Radiohead cared so much about giving fans the best show possible. I remember that (Radiohead vocalist) Thom (Yorke) was having so many issues with his voice, but they did what they had to do.
You also were on tours with bands who were about to break up. I remember catching an amazing set from Uncle Tupelo when they opened for the Fanclub in Philadelphia in 1991.
They were amazing, and then you had Son Volt and Wilco come out of that band. (Wilco singer-songwriter) Jeff (Tweedy) has had an extraordinary career after all of these years.
Kurt Cobain said that the Fanclub was his favorite band.
That was nice of him to say, but we weren’t even his favorite band from Glasgow! Kurt loved the Vaselines, and who could blame him? He liked our band, and we liked his band. Kurt loved punk rock, Motown, Daniel Johnston. He helped give Half Japanese some fame. I remember being around Nirvana when they were a small band.
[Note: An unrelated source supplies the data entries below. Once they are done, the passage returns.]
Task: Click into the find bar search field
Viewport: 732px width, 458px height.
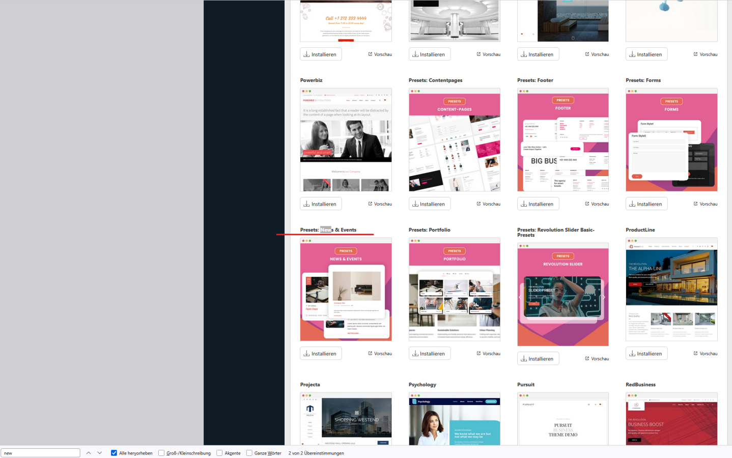Action: click(x=41, y=453)
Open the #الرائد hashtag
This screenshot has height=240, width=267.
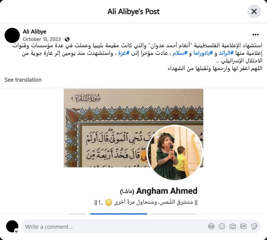tap(226, 53)
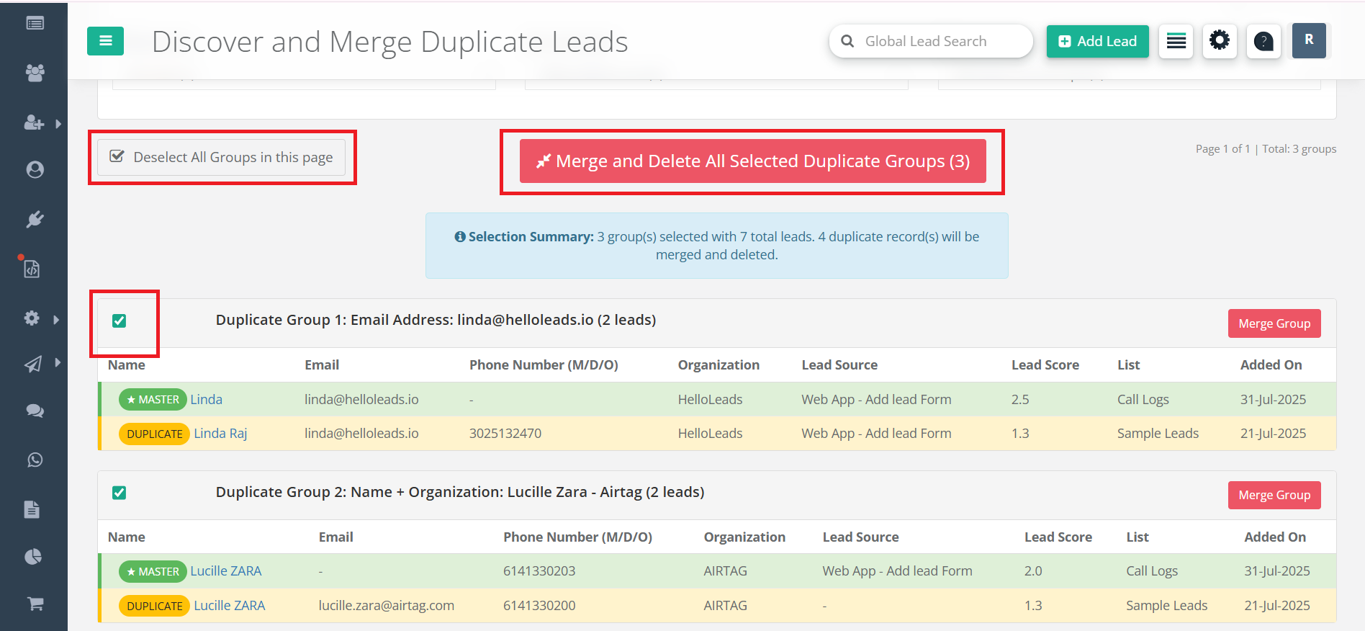Open the gear settings icon in header

click(1219, 40)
We were on tour with them before they broke, when the album “Bleach” was out, and they were the nicest guys.
What I remember most was spending time with those guys during a day in Stockholm. We remember walking to a small truck that served ice cream and talking with Kurt, (Nirvana bassist) Krist (Novoselic) and (Nirvana drummer) Dave (Grohl). What I’ll never forget is Kurt’s smile. Kurt was lovely. In the end, Kurt had addiction and mental health issues.
How has your relationship with Raymond endured all of these years with the Fanclub?
We formed the band together and have stayed together because we get along so well and have a similar outlook on life. We started with a four-track recorder and developed a great friendship, and we have this intuition when it comes to the music.
What do you remember most from playing Spokane?
This might surprise you, but seeing the statue of Michael Phillip Anderson really moved me. It’s such a shame how he died on the Columbia (Space Shuttle) but so cool that Spokane has a statue of such a hero. What an amazing person who died in the spirit of exploration. When I saw the statue, well, his bravery just blew me away.